TASK DESCRIPTION: From the line that holds "You are a computer-use agent." down to the last line of the listing below, reproduce each line exactly and nothing more, omitting pictures.

*** EXTRACTED RECORDS ***

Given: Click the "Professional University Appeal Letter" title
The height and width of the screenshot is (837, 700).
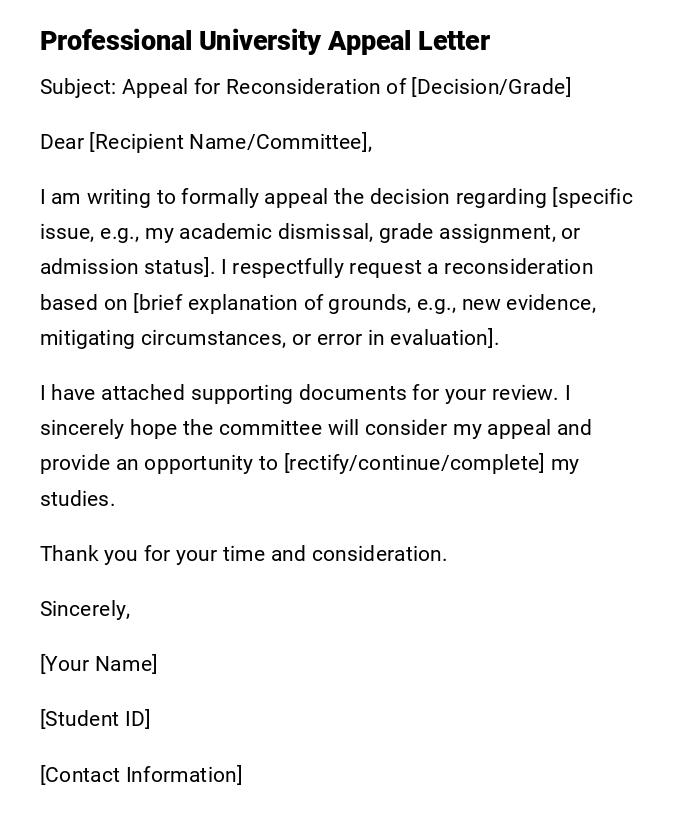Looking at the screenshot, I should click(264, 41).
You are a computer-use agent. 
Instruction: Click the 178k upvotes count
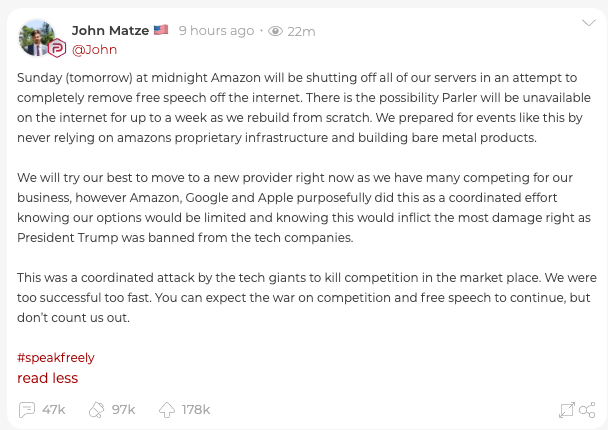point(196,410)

*** End of EXTRACTED RECORDS ***

RESULT FOR THIS EXERCISE:
You are a computer-use agent. 
Instruction: Click the 178k upvotes count
point(196,410)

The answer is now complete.